THEOPHYL. It were harsh to say that a man should hate his soul; so He adds, in this world: i.e. for a particular time, not forever. And we shall gain in the end by so doing: shall keep it to life eternal.

AUG. But think not for an instant, that by hating your soul, is meant that you may kill yourself. For wicked and perverse men have sometimes so mistaken it, and have burnt and strangled themselves, thrown themselves from precipices, and in other ways put an end to themselves. This did not Christ teach; nay, when the devil tempted Him to cast Himself down, He said, Get you hence, Satan.
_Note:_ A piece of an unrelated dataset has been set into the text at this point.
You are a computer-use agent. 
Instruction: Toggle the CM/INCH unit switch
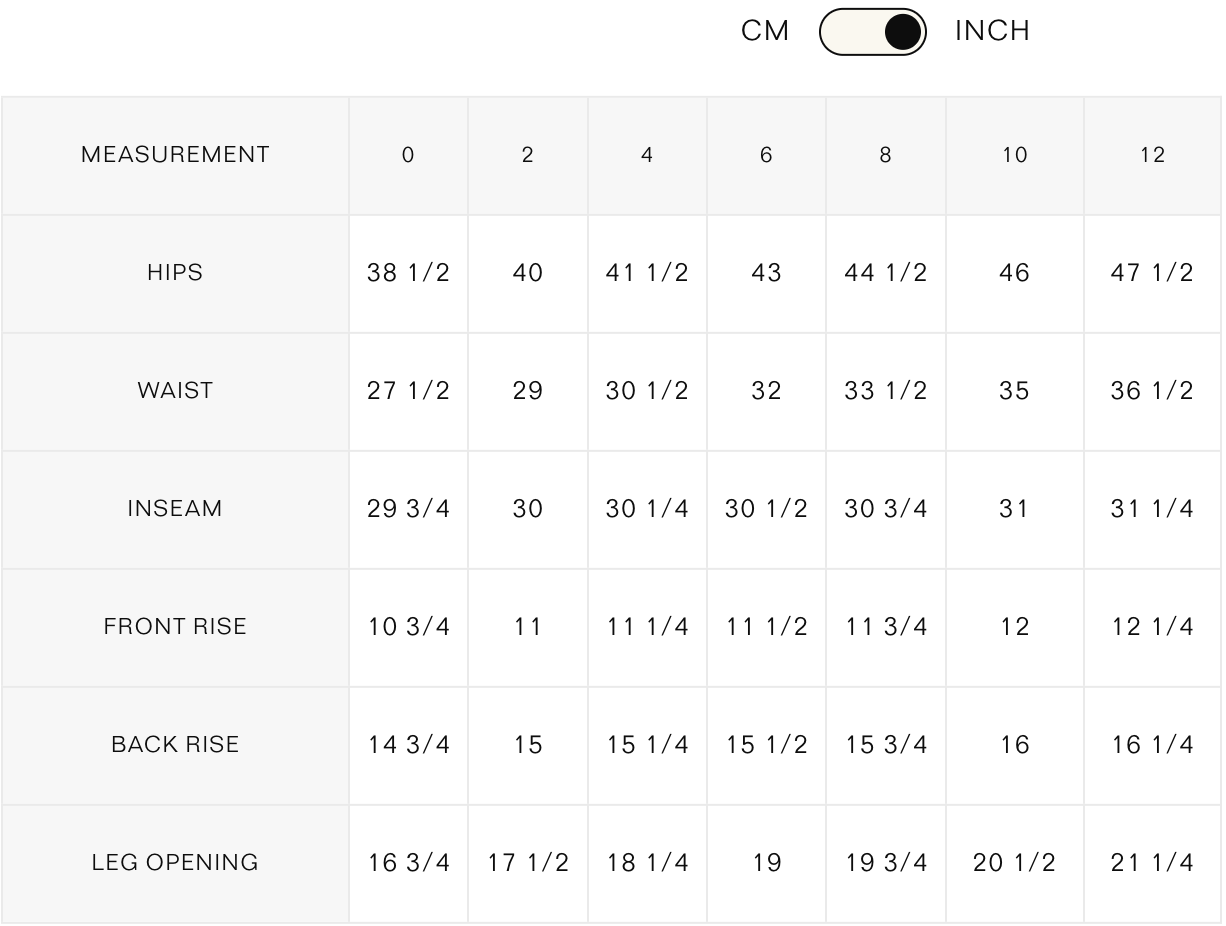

But when no other choice is given you; when the persecutor threatens death, and you must either disobey God's law, or depart out of this life, then hate your life in this world, that you may keep it to life eternal.

CHRYS. This present life is sweet to them who are given up to it. But he who looks heavenwards, and sees what good things are there, soon despises this life. When the better life appears, the worse is despised. This is Christ's meaning, when He says, If any man serve Me, let him follow Me (Jn 12,26), i.e. imitate Me, both in My death, and life. For he who serves, should follow him whom he serves.

AUG. But what is it to serve Christ? The very words explain. They serve Christ who seek not their own things, but the things of Jesus Christ, i.e. who follow Him, walk in His, not their own v ways, do all good works for Christ's sake, not only works of mercy to men's bodies, but all others, till at length they fulfill that great work of love, and lay down their lives for the brethren. But what fruit, what reward? you ask. The next words tell you: And where I am, there shall also My servant be (Jn 12,26). Love Him for His own sake, and think it a rich reward for your service, to be with Him.

CHRYS. So then death will be followed by resurrection. Where I am, He says; for Christ was in heaven before His resurrection. Thither let us ascend in heart and in mind.

If any man serve Me, him will My Father honor (Jn 12,6). This must be understood as an explanation of the preceding. There also shall My servant be. For what greater honor can an adopted Son receive than to he where the Only Son is?

CHRYS. He says, My Father will honor him, not, I will honor him; because they had not yet proper notions of His nature, and thought Him inferior to the Father.